◆ Try it: Every line of the material below in which "field" shows up is to be located and copied.

◆ Records for this task:
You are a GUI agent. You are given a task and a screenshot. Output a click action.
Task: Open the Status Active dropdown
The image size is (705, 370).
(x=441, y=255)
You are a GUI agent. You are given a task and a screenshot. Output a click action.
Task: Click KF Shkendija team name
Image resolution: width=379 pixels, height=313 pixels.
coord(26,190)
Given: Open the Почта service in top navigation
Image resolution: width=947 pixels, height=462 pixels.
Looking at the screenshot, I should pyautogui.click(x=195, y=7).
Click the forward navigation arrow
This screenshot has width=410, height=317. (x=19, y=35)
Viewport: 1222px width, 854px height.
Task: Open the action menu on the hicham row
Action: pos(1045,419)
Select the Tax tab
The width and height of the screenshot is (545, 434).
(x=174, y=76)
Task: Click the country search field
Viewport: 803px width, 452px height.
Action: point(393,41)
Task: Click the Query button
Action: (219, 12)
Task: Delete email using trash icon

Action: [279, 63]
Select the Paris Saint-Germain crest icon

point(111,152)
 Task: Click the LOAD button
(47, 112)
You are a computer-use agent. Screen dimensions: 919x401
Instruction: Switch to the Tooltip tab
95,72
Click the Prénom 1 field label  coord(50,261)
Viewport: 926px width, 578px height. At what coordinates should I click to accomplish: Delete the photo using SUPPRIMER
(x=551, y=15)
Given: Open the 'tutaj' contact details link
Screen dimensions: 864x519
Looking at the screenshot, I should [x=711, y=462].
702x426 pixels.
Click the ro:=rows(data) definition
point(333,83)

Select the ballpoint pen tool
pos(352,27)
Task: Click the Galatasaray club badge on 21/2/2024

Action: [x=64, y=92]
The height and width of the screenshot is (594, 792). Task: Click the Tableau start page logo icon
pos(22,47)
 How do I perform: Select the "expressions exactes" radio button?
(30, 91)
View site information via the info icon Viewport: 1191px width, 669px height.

◆ Solution for this exercise:
Task: Click the country search field
Click the Prénom 1 field label  coord(50,261)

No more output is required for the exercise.